Here K’azz had them dismount and gather in a circle. Pushing her way through the thigh-high grasses, Shimmer noted dark fisted knots of stone poking up here and there. Standing stones. But hardly cyclopean. Small and eroded. No more than headstones.

‘Feel it sizzle?’ she heard Blues murmur to the skinny young mage now at his side, Fingers.

‘It’s like ten stones pressing down on my skull,’ the kid groaned, and he held a hand to his forehead.

‘Gather round!’ K’azz called from the dusk.

‘Have a care, K’azz. This is no ordinary field,’ Smoky answered, warning.

‘I know. Gather round.’

Shimmer pressed forward into the tightening ring of the remaining guard encircling K’azz. The faces of some, she noted, held an anxious worry. And then it came to her like a sudden panic: was this it? All their battles and struggle to come to an end here in this isolated, inauspicious place? Had he brought them here to disband? Here, this very night? The suspicion clenched her heart and made it hard to breathe.

Yet across the small clear circle Stoop was not concerned. To the contrary, the old saboteur looked positively pleased. He held a crooked smile behind his grizzled beard while he scratched at his chin with the stump of his elbow.

K’azz raised his arms for silence. Yet even as he did so Skinner pressed forward, frowning, as if sharing Shimmer’s fears. Shimmer felt a brief echo of the attraction she once held for him as his blond hair blew about his still handsome features. ‘Why have we ventured so far north, K’azz?’ he demanded. ‘Are we yielding the fight?’ He turned to address the crowded company. ‘I have always maintained we should head to Tali. The city would rise to our banner. We could lead a liberating force eastward.’

The audacity! The man had just announced his plans should K’azz dissolve the company. Shimmer drew breath to shout him down, but K’azz merely raised a hand for silence and she reluctantly subsided. ‘Are you vowing that you will never abandon the fight?’ he asked in a manner remarkably composed, given this implied challenge to his authority.

Skinner now frowned in earnest. He peered about, gauging the mood of the company, and Shimmer was relieved to see hardly any support for him in the hard, disapproving expressions around the circle. ‘Of course,’ he answered easily, as if to shrug off the ridiculous question. ‘That is my very point. I counsel that we return to the struggle.’
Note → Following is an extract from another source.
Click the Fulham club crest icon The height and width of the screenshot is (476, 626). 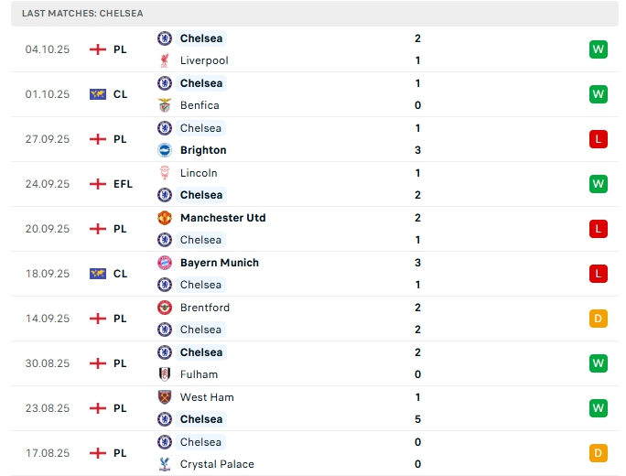[165, 374]
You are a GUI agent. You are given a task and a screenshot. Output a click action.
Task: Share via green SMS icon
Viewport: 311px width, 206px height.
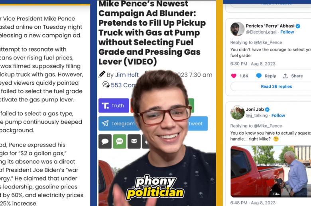[119, 141]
K’azz merely gave a small nod of assent, and in this guarded reaction — giving away nothing — Shimmer recognized the commander at his most dangerous. He had somehow manoeuvred Skinner exactly where he wanted him, she realized. Yet of course he reveals nothing of it. ‘Very good. For that is my intent. That is why I have brought us here.’ He raised his chin to address the entire gathered company. ‘We are here to swear a vow!’ he began, loudly, catching everyone’s attention. ‘As many of you have already noticed, this is no random field. It is an ancient site. A place of power. Holy to our family, to our ancestors, and, some say, even to those ancient ones who preceded us upon these lands.

‘We gather here on this day in the sight of one another to swear a binding oath. What we here swear is unrelenting and unending opposition to the Malazan Empire for so long as it shall endure. To never abandon or turn away from such opposition. To this cause all gathered here must give their individual agreement and binding commitment. Those of you who know doubt, or who feel unable to pledge yourselves utterly to this cause, are free to go. Nay, are encouraged to go. And all without rancour or ill-feelings.’
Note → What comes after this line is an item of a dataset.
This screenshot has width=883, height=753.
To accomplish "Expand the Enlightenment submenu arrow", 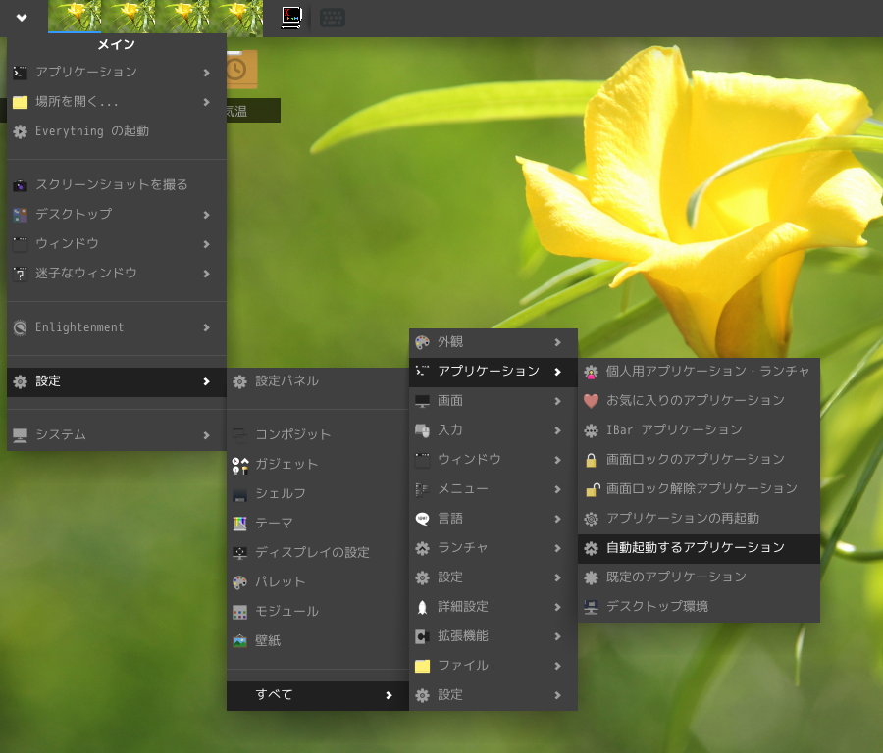I will [x=206, y=327].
While talking K’azz turned full circle to peer at every face, to fix a hard gauging eye upon every member of his remaining guard. ‘So … this is my Vow. This is what I here pledge and what I, in turn, ask of anyone who would choose to follow me. Now … what say you, Stoop?’

The wiry old siegemaster gave an easy shrug. ‘I so swear, a course.’

‘Blues?’

Their unofficial weaponmaster nodded solemnly. ‘I so swear.’